**What you are asked to do**
Return each line of the data below that contains the string "panel".

Collected data entries
--*--

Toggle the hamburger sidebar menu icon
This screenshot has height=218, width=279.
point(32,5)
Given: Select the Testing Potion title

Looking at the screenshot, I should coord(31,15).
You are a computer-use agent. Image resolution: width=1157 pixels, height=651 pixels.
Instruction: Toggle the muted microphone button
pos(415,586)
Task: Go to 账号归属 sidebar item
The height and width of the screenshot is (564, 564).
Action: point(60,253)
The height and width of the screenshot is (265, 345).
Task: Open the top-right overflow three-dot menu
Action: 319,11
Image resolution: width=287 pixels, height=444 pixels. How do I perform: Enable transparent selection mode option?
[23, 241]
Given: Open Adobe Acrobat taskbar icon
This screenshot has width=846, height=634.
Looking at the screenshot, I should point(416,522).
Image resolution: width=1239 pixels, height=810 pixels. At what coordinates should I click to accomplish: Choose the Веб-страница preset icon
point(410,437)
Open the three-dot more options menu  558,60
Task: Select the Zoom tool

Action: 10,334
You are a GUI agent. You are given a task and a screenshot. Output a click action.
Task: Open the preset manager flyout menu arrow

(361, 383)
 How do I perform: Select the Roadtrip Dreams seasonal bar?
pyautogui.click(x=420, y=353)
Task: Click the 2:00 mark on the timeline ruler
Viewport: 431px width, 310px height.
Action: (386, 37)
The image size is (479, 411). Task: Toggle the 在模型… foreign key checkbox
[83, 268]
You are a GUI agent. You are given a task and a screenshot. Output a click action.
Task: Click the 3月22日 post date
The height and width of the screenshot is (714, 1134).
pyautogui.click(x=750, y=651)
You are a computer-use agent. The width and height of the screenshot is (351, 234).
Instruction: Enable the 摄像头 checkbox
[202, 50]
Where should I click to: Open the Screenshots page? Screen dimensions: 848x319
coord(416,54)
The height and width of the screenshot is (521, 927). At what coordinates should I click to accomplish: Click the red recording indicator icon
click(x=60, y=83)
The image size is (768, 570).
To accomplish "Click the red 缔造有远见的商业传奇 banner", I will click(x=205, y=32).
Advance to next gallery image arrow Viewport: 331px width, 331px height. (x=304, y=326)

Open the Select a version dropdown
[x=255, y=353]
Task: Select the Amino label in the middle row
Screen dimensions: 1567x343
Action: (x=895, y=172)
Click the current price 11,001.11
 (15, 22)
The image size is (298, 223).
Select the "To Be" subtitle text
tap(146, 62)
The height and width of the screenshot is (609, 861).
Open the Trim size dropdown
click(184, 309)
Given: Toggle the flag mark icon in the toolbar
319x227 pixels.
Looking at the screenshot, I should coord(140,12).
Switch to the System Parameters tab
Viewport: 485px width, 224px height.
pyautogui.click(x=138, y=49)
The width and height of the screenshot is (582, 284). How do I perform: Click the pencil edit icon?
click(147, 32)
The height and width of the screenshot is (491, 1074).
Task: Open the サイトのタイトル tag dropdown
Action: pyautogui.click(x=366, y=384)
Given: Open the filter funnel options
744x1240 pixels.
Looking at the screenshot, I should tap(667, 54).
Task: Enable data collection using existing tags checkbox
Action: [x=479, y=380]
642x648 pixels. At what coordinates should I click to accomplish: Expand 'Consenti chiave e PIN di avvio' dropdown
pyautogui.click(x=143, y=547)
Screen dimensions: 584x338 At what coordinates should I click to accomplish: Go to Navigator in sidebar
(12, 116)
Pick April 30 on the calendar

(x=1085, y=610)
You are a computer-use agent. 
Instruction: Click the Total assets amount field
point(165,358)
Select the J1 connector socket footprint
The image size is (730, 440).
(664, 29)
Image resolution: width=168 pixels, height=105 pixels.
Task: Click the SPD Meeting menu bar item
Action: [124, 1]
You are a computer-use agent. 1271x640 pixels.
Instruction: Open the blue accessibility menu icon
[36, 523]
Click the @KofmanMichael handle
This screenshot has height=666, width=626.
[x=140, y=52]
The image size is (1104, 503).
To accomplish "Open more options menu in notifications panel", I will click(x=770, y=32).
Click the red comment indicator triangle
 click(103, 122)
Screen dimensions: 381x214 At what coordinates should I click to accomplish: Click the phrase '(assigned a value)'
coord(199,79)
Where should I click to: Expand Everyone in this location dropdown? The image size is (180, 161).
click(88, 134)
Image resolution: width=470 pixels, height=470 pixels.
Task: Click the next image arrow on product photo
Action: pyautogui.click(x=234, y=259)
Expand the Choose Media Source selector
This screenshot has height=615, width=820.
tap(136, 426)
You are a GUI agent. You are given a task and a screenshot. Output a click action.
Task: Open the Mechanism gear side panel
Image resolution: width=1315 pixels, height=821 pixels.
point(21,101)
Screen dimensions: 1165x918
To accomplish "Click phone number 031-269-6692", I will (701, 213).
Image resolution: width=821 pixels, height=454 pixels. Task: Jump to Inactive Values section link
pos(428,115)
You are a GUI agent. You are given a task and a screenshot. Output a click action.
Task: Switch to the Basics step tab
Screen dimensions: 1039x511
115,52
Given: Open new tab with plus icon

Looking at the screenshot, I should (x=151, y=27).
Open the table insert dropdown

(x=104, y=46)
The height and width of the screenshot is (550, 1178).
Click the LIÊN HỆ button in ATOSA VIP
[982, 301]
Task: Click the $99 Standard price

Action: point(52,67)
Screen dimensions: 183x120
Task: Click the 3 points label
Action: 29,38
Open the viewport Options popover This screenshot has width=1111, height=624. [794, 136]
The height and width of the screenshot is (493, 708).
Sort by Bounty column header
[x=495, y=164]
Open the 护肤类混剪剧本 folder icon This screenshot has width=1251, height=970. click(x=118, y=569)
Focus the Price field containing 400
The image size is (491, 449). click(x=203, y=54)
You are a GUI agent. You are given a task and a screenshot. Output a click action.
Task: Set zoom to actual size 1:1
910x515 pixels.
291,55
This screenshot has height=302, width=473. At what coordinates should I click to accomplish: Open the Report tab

--*--

**Written answer**
To accomplish "Open more options menu in notifications panel", I will click(x=770, y=32).
Task: Open the Mechanism gear side panel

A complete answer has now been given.